Autor Data 18 de Junho de 2000 Secção Policiário [466] Competição Prova nº 7 Publicação Público |
UM CASO… AO ACASO M. B. D. Confortavelmente
refastelado no seu canapé, o agente Barata estava de todo absorvido na leitura
do calhamaço que, naquela manhã, depois de aceso regateio, adquirira num
velho alfarrabista. Se porventura o ambiente
não estivesse tão carregado de fumo, provindo das constantes baforadas que o
agente Barata sugava do seu cachimbo – mais parecendo, por vezes, a chaminé
de um velho navio de carga –, certamente que alguma mosca curiosa já se teria
aproximado, lendo o título do cartapácio que estava a merecer tão atenta
análise. Assim, ficou sem saber que aquele era o “Livro de Memórias do Inspector XPTO”. “O caso foi um dos mais
curiosos e desconcertantes da minha carreira. Curioso, pelas declarações
daqueles que mais directamente contactavam com o
morto. Desconcertante, porque o seu desfecho teve algo de original e
imprevisto… “Numa friorenta e chuvosa
manhã de Inverno, o dr. Pina Boticário foi chamado,
com urgência, à residência do conhecido industrial Leonardo Bravinho mais
reputado ainda pelo título de ‘rei das rolhas’, dado que, segundo várias
versões, a sua fortuna procedia dos negócios que realizava com aquele
produto. Todavia, os seus serviços não foram necessários, porquanto, quando
se abeirou do Bravinho, este encontrava-se mudo e quedo, pois já não pertencia
a este ‘vale de lágrimas’. “Talvez por influência da
leitura dos numerosos livros policiais que se enfileiravam na sua biblioteca,
o dr. Pina Boticário tratou de comunicar
imediatamente com as autoridades, considerando um dever generalizado participar
à polícia sempre que uma morte pareça rodeada de mistério. “O corpo estava numa
posição vulgar e o rosto calmo do Bravinho nada dizia da maldade daquele que
em vida, no conceito de longa percentagem dos seus conhecidos, fora uma ‘boa
rês’. A morte surpreendera-o quando dormia e daí certamente a razão porque nem um gesto esboçara para se defender… “Logo se me depararam três
suspeitos: Francelina Bravinho, ‘rainha das rolhas’, Josefina Bravinho, filha
do casal e Barnabé Sampaio, noivo da garota. “No interrogatório que lhes
fiz, as respostas recebidas foram mais ou menos as mesmas, parecendo que
todos eles tinham lido pela mesma cartilha. “As antipatias que o
Leonardo tinha obtido cá fora, na realização dos seus negócios, também as
granjeara em casa, onde o seu feitio irascível e violento arranjava
permanentes conflitos com a esposa e com a filha. Barnabé Sampaio, igualmente
por diversas vezes tivera ocasião de conhecer o temperamento exaltado de
Bravinho, na última das quais chegaram a vias de facto, porque Leonardo
tivera o desplante de lhe dizer: ‘Não consentirei que case com a minha filha,
pois sei muito bem que a sua ambição é tirar-me o ceptro
de “rei das rolhas”!’ “O caso parecia-me bicudo.

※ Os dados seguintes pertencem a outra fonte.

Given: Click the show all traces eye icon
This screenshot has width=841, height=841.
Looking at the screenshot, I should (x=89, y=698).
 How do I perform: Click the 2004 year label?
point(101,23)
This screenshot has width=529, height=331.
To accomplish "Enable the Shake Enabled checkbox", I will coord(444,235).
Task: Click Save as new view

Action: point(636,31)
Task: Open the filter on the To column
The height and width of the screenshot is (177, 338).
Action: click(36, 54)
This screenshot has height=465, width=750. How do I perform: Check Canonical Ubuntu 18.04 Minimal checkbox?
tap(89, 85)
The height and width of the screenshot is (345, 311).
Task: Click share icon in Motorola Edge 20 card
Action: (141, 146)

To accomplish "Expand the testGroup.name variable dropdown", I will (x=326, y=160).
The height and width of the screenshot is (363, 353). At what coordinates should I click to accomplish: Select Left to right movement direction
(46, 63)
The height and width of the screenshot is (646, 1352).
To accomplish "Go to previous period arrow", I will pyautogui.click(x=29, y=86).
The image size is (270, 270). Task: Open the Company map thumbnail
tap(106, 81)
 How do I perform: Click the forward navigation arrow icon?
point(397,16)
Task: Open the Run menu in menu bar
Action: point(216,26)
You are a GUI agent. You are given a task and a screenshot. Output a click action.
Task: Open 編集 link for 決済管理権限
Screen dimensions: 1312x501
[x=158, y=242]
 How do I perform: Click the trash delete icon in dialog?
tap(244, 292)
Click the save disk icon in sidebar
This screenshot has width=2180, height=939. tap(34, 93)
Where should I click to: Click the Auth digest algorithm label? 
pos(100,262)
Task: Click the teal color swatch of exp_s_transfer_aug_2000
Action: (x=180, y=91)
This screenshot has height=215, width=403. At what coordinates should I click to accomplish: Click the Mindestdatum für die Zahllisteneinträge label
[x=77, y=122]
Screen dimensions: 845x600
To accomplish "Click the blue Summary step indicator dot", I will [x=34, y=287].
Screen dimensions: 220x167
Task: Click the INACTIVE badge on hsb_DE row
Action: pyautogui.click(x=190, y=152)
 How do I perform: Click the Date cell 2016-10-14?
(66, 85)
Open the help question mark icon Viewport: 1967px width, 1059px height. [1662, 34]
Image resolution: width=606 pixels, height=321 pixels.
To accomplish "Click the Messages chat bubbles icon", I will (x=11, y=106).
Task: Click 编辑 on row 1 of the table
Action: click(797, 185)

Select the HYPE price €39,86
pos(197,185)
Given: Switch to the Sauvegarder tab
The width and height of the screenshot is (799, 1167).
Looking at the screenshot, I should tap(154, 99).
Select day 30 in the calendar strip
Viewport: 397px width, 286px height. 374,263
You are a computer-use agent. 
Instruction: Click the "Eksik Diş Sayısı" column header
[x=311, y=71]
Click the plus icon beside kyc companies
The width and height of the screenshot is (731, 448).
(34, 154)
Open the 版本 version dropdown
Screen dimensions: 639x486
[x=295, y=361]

Foi então que tive uma ideia… genial! – Barnabé, as provas culpam
a sua noiva e… – Não, inspector!… Ela nada tem a
ver com tudo isto, pois todas as culpas me pertencem… – Francelina, sabe que Barnabé se apresentou como culpado? – Mentira!… Só a mim devem
ser pedidas responsabilidades… – Josefina, sua mãe já me
disse ter sido ela… – Inspector,
não acredite nela porque não anda bem da cabeça! Fui eu quem… “Ideia genial, hem?!… A ‘coisa’ cada vez se embrulhava mais. Porém,
felizmente, dias depois, apareceu o relatório do médico legista e tudo se
aclarou…” A campainha do telefone
soou bruscamente, como um estampido de pistola, obrigando o agem-te Barata a
arriscado “número” de equilíbrio, tendo como base o canapé, pois, em
resultado directo do susto causado pelo imprevisto
retinir, esteve prestes a estatelar-se no solo. No entanto, o mesmo não
aconteceu ao calhamaço, que, esse sim, foi de
encontro à parede, ferozmente “lançado”. Com o cenho franzido
atendeu o telefone. O estrépito da campainha cessou e, em seu lugar ficou a
angelical voz cálida e meiga, cheia de inflexões suaves, ao mesmo tempo
sussurrantes e cristalina, que o agente Barata ouvia do outro lado do fio,
transformando o seu semblante num imenso sorriso, enquanto mentalmente tentava
adivinhar como seria a sua interlocutora. Se o aspecto
fosse proporcional à dicção… … afinal,
tratava-se de mais uma dessas campanhas agora muito em voga, via telefone:
que havia sido contemplado com determinado prémio e para o receber deveria comparecer
no dia tal, às tantas horas… Claro, isso mesmo, “tangas”… Entretanto a “patroa”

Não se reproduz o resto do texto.